Os superalimentos que podem acabar com a fome no Brasil

Você já ouviu falar no buriti? Apesar de pouco conhecida pelas pessoas, o Brasil chega a produzir entre 60 milhões e 70 milhões de toneladas desse fruto, considerado o mais rico em carotenoides do mundo — pigmentos avermelhados encontrados na natureza. E mesmo com tamanha produção, apenas uma pequena parcela da produção de buriti é realmente aproveitada pelos seres humanos.

Os dados foram levantados pelo botânico Paulo Bezerra Cavalcante em seu livro Frutas comestíveis na Amazônia (2010). E esse está longe de ser o único caso de Plantas Alimentícias Não Convencionais (PANC) que são simplesmente rejeitadas por não terem um mercado estabelecido no país. 

Crescimento abundante e rejeição

(Fonte: Pixabay)(Fonte: Pixabay)

O buriti é um fruto que cresce em uma palmeira abundante na Amazônia e no Cerrado, mas nunca conseguiu se estabelecer na mesa dos brasileiros. Especialistas apontam que esse superalimento possui propriedades antioxidantes que ajudam a prevenir o câncer e outras doenças.

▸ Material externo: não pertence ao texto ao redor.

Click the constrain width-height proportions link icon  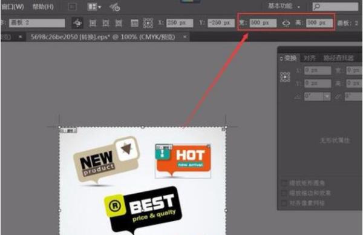click(x=286, y=23)
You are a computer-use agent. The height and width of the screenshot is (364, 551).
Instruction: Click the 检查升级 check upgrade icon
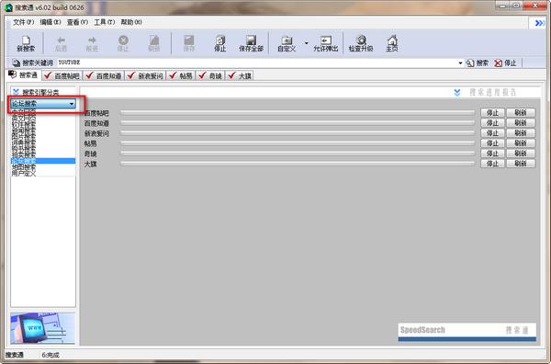361,43
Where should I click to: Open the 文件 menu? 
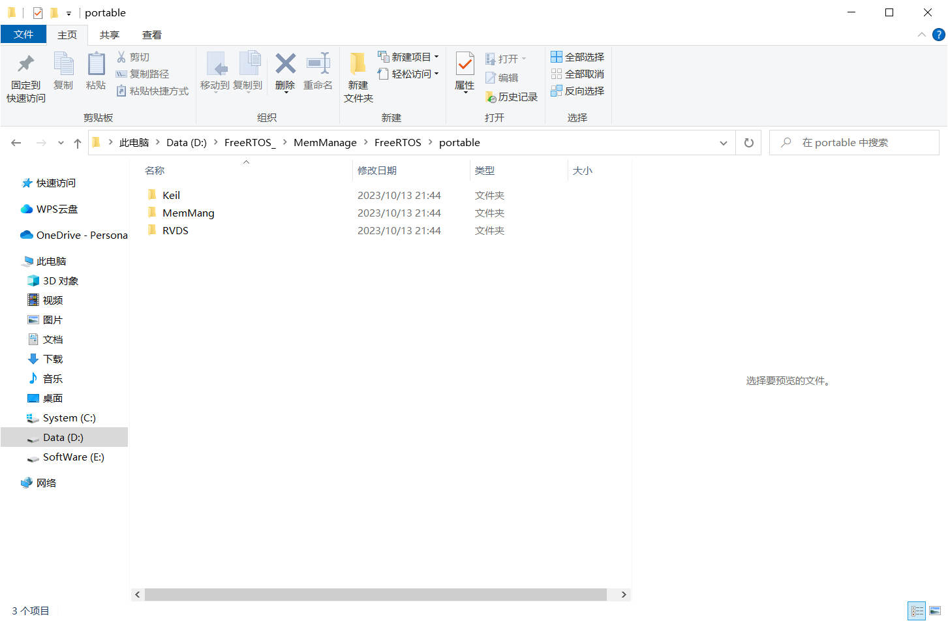tap(23, 35)
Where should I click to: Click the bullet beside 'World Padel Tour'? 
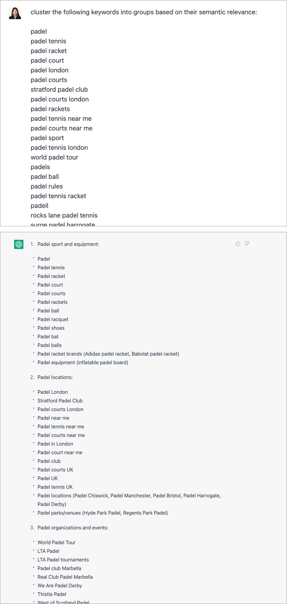click(x=34, y=542)
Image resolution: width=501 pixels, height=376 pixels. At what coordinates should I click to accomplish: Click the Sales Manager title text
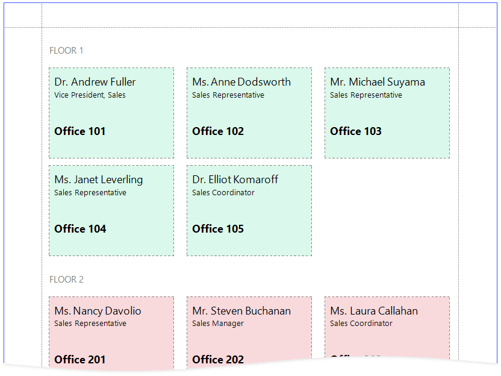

Mesmo podendo ser consumido in natura ou transformado em farinha, doces e pães, ele continua sendo negligenciado.

Ao passo que os alimentos ficam mais caros no Brasil e a fome aumenta, as PANCs aparecem como uma saída para saciar as necessidades da população — porém são ignoradas pela indústria alimentícia. Por exemplo, diversas hortaliças que nascem espontaneamente em campos agrícolas e canteiros são vistas como ervas daninhas e prontamente descartadas.

Em comum, muitas delas são consideradas superalimentos por também possuírem muitos nutrientes, principalmente minerais, vitaminas e antioxidantes. Segundo o botânico Valdely Kinupp, existem 351 espécies alimentícias “subutilizadas, mal conhecidas e negligenciadas” pela população brasileira. Os dados aparecem em seu livro Plantas Alimentícias Não Convencionais (PANC) no Brasil (2014).

Oferta de PANCs

(Fonte: Internet/Reprodução)(Fonte: Internet/Reprodução)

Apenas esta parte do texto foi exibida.